The 55-year businessman from South Korea began to collect graffiti art 15 years ago, and is among prominent collectors in the world.

Chang says graffiti began from a pop culture movement in the 1980s, and has developed into an important part of contemporary art, "just like Michelangelo to the Renaissance".

The exhibition has been co-curated by MoCA Shanghai's executive director Sun and Jisoo Lim, who is an independent exhibition organizer from South Korea.

Street art as a subculture was born on the streets of New York, and has become a symbol of the contemporary age and artistic intervention in modern life, says Lim.

Graffiti is about expressing messages from the heart in colorful images and striking texts that demand and command our gaze.

Visitors watch US graffiti artist JonOne painting at the exhibition's opening at MoCA Shanghai on Jan 24. [Photo provided to China Daily]

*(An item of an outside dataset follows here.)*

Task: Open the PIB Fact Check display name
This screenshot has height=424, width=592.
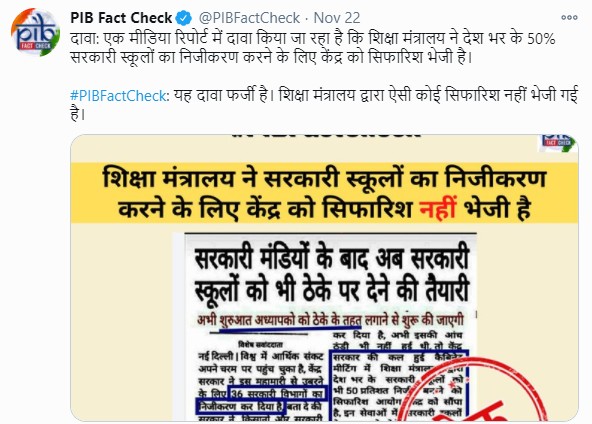Action: pyautogui.click(x=121, y=18)
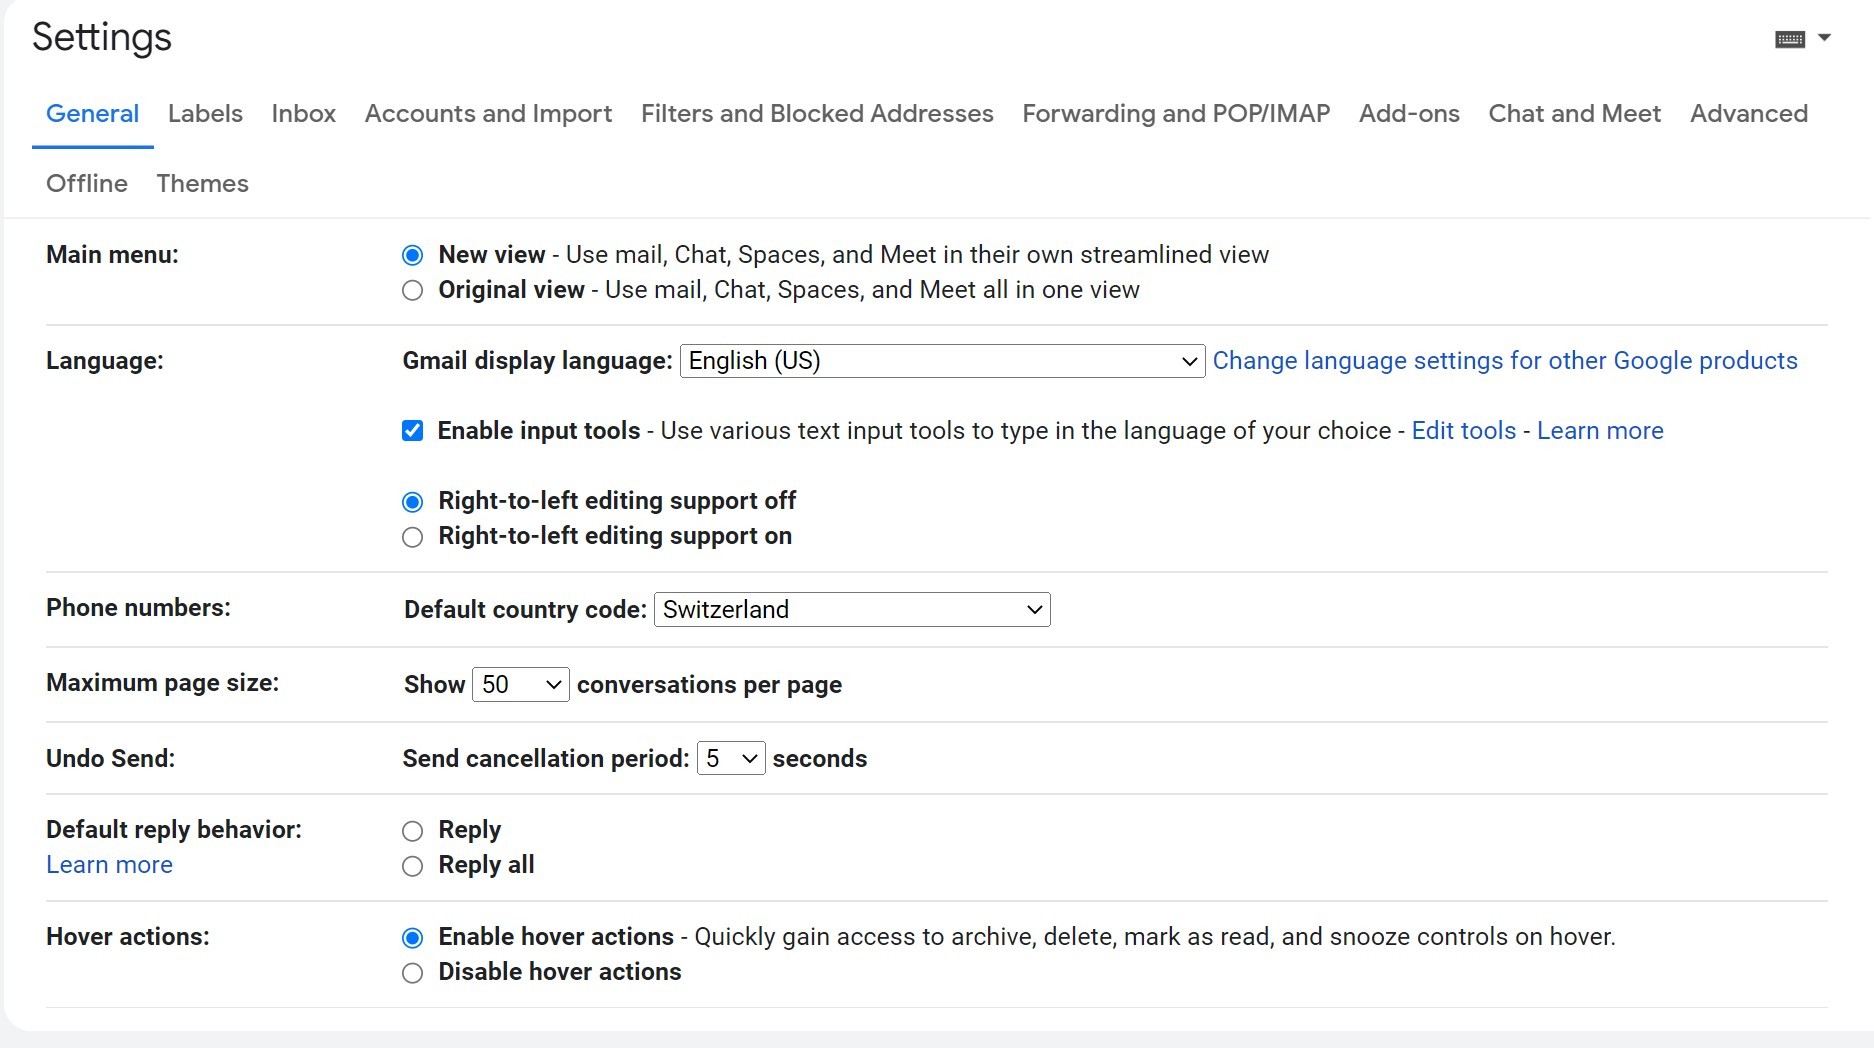Open the input tools dropdown arrow

(1824, 38)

"It has swept through cities around the world like a tidal wave, leaving behind indelible memories of youth," Lim says.

The eight featured artists came of age in the 1970s and 1980s, and have a shared background.

They are pioneers who moved from the margins of cities into the center of the art world, according to Lim.

"And together they have punched holes through wall after wall between the 1970s and 2019, and between the East and the West," says Lim.

In China there are very few graffiti artists recognized by established institutions, says Sun, and collectors of graffiti in China are even fewer.

"So, we hope that visitors to MoCA Shanghai can experience the urban moments and traces captured and rendered by the artists, moved by their passion for art, and their path-breaking courage."